In der Vergangenheit mussten die Mitarbeiter des Außendienstes bei den Assekuranzen damit leben, dass man ihnen mangelnde Fachkompetenz und Beratungsschwächen nachsagte. Die Unternehmen beschlossen daraufhin mit Masse auf freiberufliche Vertreter mit mangelhafter Unterweisung zu verzichten und setzten demzufolge auf fachkundiges Personal. Außerdem hat man bei den Konzernen erkannt, dass eine vernünftige und abgeschlossene Ausbildung für ein anständiges Beratungsgespräch unentbehrlich ist.

Im Rahmen einer Teststudie überprüfte das Deutsche Institut für Service-Qualität insgesamt 15 Versicherungsunternehmen. Das Hauptaugenmerk lag dabei auf den Themen Altersvorsorge, Risikolebensversicherung und auf allen Arten der Sachversicherungen. Der Test erstreckte sich über 26 Städte in Deutschland. Im Einsatz waren 150 Testkunden, die sich bei den Beratern einen Termin holten, um sich genau über die aktuelle Versicherungslandschaft zu informieren.

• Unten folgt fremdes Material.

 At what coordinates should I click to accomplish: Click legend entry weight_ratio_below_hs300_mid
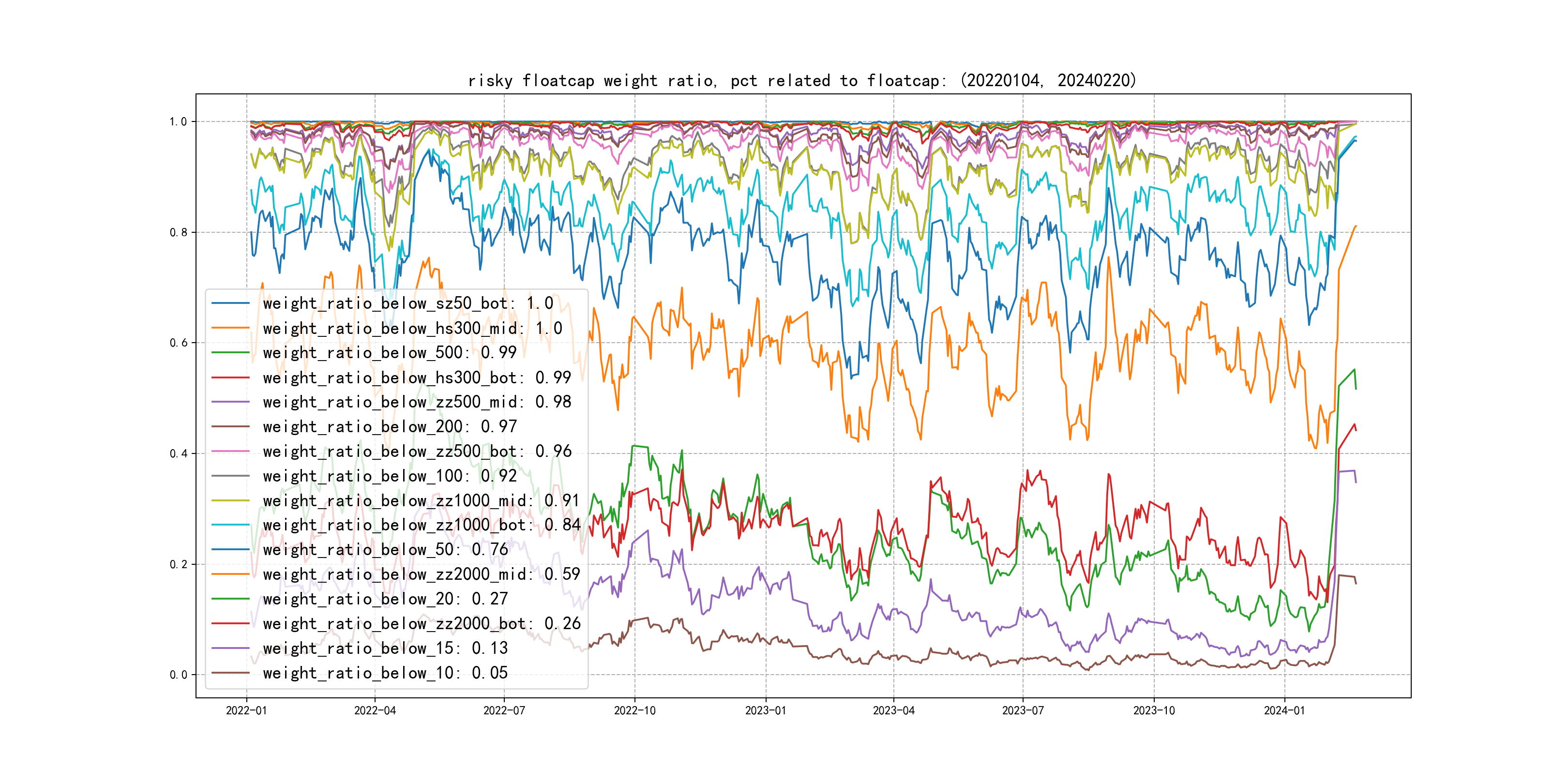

Als Resultat der Studie konnte man den Fachleuten der Assekuranzen nur eines vorwerfen. Die genauen Fragen nach den Einkommensverhältnissen der Testkunden wurden mit Masse vernachlässigt oder gar nicht gestellt. Insbesondere beim Thema Risikolebensversicherung und Altersvorsorge sind jedoch die aktuellen Einkünfte eines Versicherten von elementarer Bedeutung für die Bemessung von Versicherungssummen und Beiträgen. Selbst bei einer Sachversicherung sollten die Fragen nach dem regelmäßigen Haushaltseinkommen nicht ausbleiben. Spätestens, wenn es um den Bereich des Selbstbehaltes geht, sollte man als Berater wissen, ob der künftige Versicherungsnehmer überhaupt in der Lage ist einen Eigenbeitrag zu leisten.

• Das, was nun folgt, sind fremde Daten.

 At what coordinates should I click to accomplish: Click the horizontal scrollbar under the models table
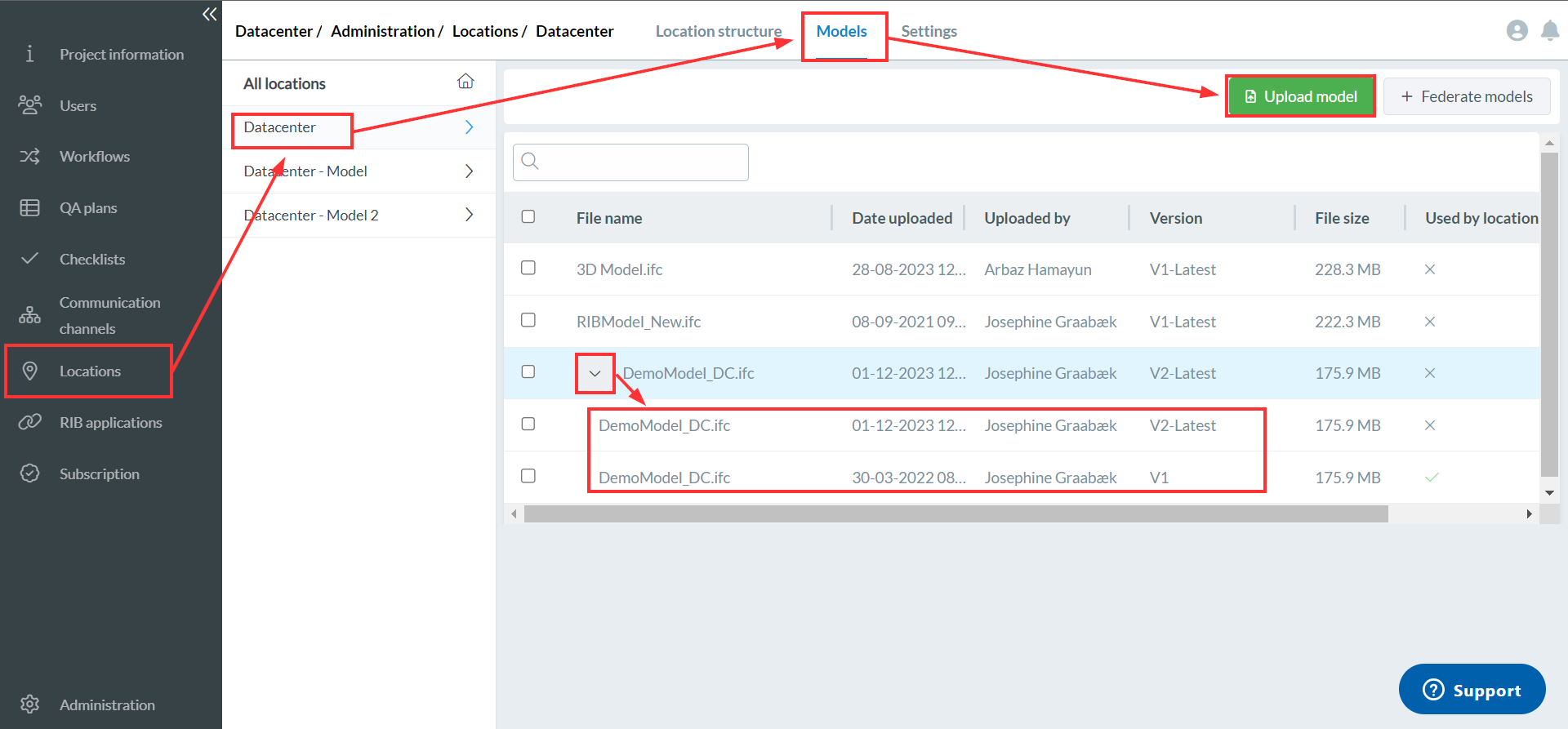956,513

Die Studie prüfte nicht die Inhalte der angebotenen Verträge, sondern lediglich die Güte der Beratung. Ebenfalls für Freundlichkeit und Geduld wurden seitens der Tester Punkte vergeben. Die Generali-Versicherung konnte mit höchst motivierten Mitarbeitern überzeugen und erlangte die Bronzemedaille im Test. Auf Platz zwei behauptete sich die Versicherungskammer Bayern. Die Berater dieses Unternehmens waren am freundlichsten und zudem überaus zuvorkommend. Trotz der Defizite bezüglich der Befragungen erklomm die Nürnberger Versicherung die höchste Stufe der Siegertreppe. Der Testsieger führte die Beratungen am individuellsten durch. Auf pauschale Offerten wurde von den Mitarbeitern der Nürnberger Versicherung komplett verzichtet.

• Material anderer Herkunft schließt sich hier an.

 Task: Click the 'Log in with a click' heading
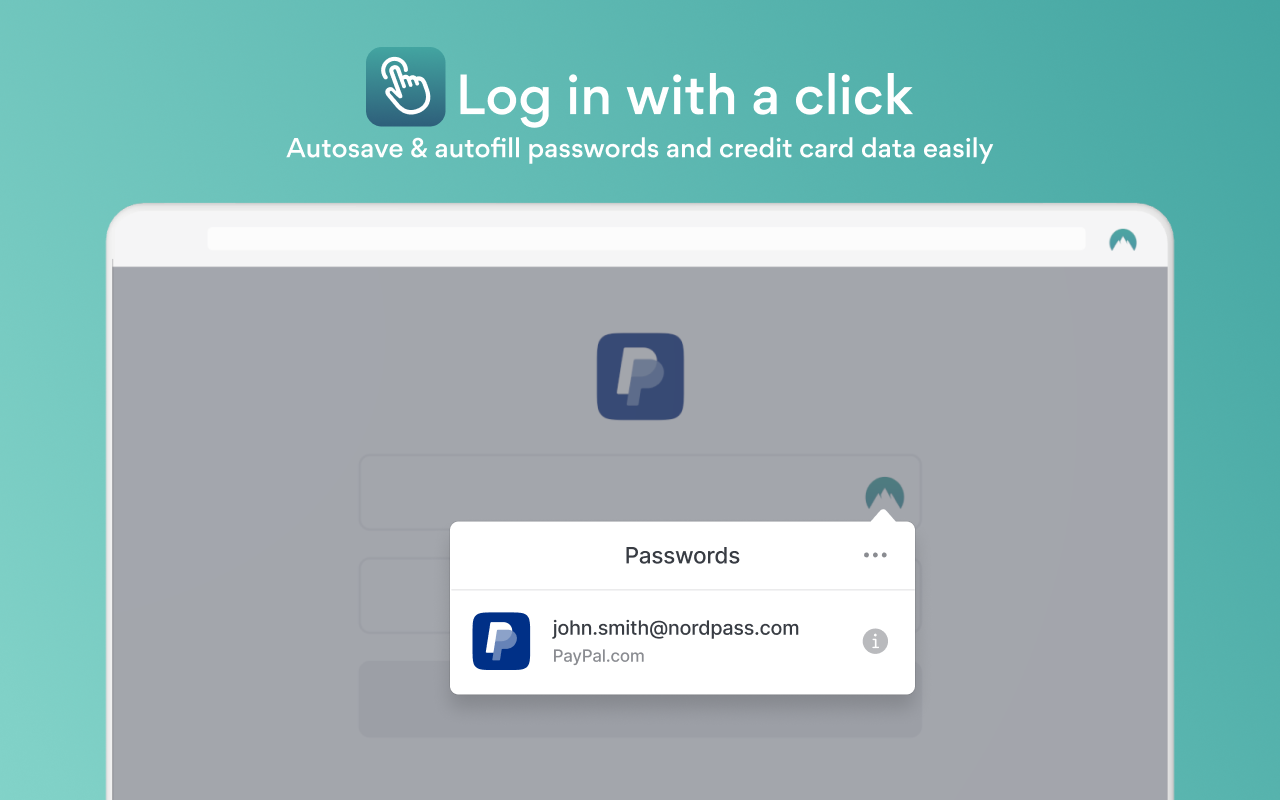[x=685, y=96]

Die Lösungskompetenz war mit einem Anteil von 30 Prozent einer der gewichtigsten Faktoren bei der Einstufung. Danach folgten die Bedarfsanalyse mit 25 Prozent und die Qualität des Gespräches mit ebenfalls 25 Prozent. Wenn hinsichtlich der Ermittlung der persönlichen Daten beim Kunden noch nachgelegt wird, sind die Versicherungsmitarbeiter im Außendienst aktuell besser als ihr Ruf.